▶ EXCERPTED PASSAGE:
= = = =
Studio album by Smokey
- Released: 14 February 1975
- Recorded: Audio International Studios in London
- Genre: Glam rock, hard rock, pop rock
- Length: 44:17
- Label: RAK
- Producer: Mike Chapman, Nicky Chinn

Smokey chronology
|  | Pass It Around (1975) | Changing All the Time (1975) |

= Pass It Around (Smokie album) =

Pass It Around is the debut studio album by British rock band Smokey (later renamed Smokie), released in 1975.

The album features eleven original group songs and two Nicky Chinn / Mike Chapman compositions. The Chinn / Chapman written title track was chosen to be Smokie's debut single. "Pass It Around" / "Couldn't Live" was released on 21 March 1975 but failed to make the BBC Radio 1 playlist. The problem was playlist controllers who thought that the ambiguous lyrics might be seen as a reference to smoking marijuana. As a result, the single failed to reach the UK Top 50.

To promote Pass It Around, Smokie extensively tour Britain starting on 24 April 1975 as support act to Pilot, who scored a UK No. 1 hit with "January". Despite all the promotion activity, neither album nor single managed to chart in the UK.
= = = =
▶ QUESTIONS TO ANSWER:
(a) For each statement about the Pass It Around album article, answer yes or no, and quote the words of the article that decide it: (i) the album was recorded in London; (ii) the title track was written by members of the band; (iii) the debut single reached the UK Top 50.
(b) Carry on the article about the Pass It Around album, starting after its final sentence.
The data that comes next has no connection to the album article.

▶ DATA:
= = = =
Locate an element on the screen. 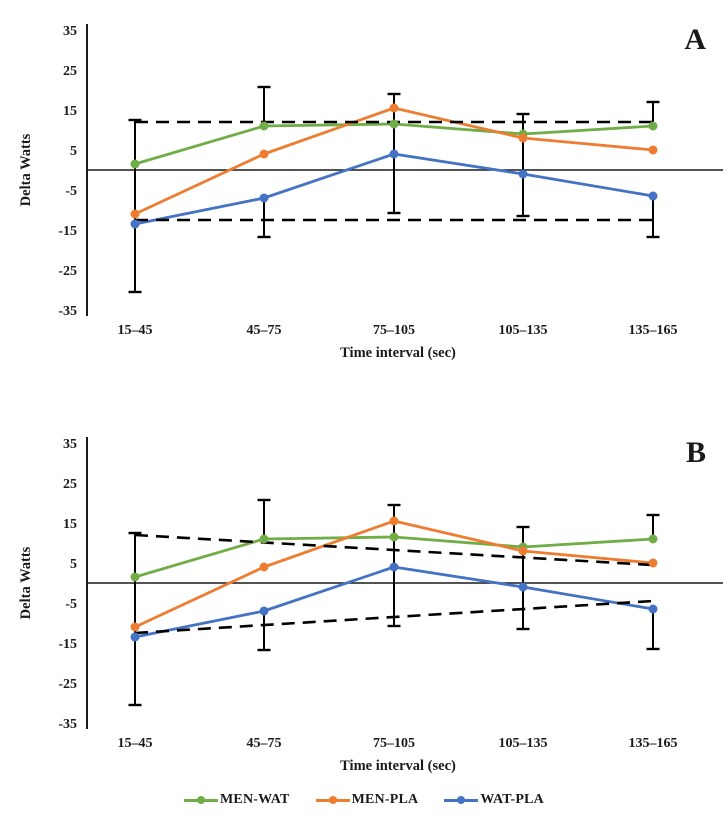 Image resolution: width=728 pixels, height=821 pixels. legend-label: MEN-WAT is located at coordinates (255, 800).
= = = =
▶ RESULTS:
(a)
(i) Yes: "Recorded: Audio International Studios in London"
(ii) No: "The Chinn / Chapman written title track was chosen to be Smokie's debut single."
(iii) No: "the single failed to reach the UK Top 50."

(b)
Professional ratings
Review scores
| Source | Rating |
| Allmusic | Star |

==Track listing==

Side one
| No. | Title | Writer(s) | Length |
|---|---|---|---|
| 1. | "Pass It Around" | Nicky Chinn, Mike Chapman | 3:07 |
| 2. | "Daydreamin'" | Chris Norman, Pete Spencer, Terry Uttley | 2:17 |
| 3. | "Oh Well, Oh Well" | Norman, Spencer | 3:17 |
| 4. | "My Woman" | Norman, Spencer | 3:22 |
| 5. | "It Makes Me Money" | Norman, Spencer | 2:57 |
| 6. | "Headspin" | Norman, Spencer | 3:32 |
| 7. | "Goin' Tomorrow" | Norman, Alan Silson, Uttley, Spencer | 3:43 |

Side two
| No. | Title | Writer(s) | Length |
|---|---|---|---|
| 8. | "I Do Declare" | Chinn, Chapman | 3:46 |
| 9. | "Don't Turn Out Your Light" | Norman, Spencer | 4:01 |
| 10. | "Will You Love Me" | Norman, Silson, Uttley, Spencer | 3:44 |
| 11. | "A Day at the Mother-in-Law's" | Silson | 2:51 |
| 12. | "The Coldest Night" | Silson | 4:15 |
| 13. | "Shy Guy" | Silson | 3:25 |
| Total length: |  |  | 44:17 |

2007 7T's Records remastered edition bonus track
| No. | Title | Writer(s) | Length |
|---|---|---|---|
| 14. | "Couldn't Live" | Uttley | 2:25 |
| Total length: |  |  | 46:42 |

==2016 bonus tracks==
- 14. Couldn't Live – 2:23
- 15. I Gotta Be Free [Chris Norman – Demo Recording] – 1:30
- 16. You Ring My Bell [Kindness] – 2:58

==Charts==
The album peaked at number 94 for one week in June 1979 in Australia.

| Chart (1979) | Peak position |
|---|---|
| Australia (Kent Music Report) | 94 |

==Credits==

===Smokie===

- Chris Norman – lead vocals and guitar
- Terry Uttley – bass and backing vocals
- Pete Spencer – drums and vocals
- Alan Silson – lead guitar, backing vocals, lead vocal on "A Day at the Mother-in-Law's"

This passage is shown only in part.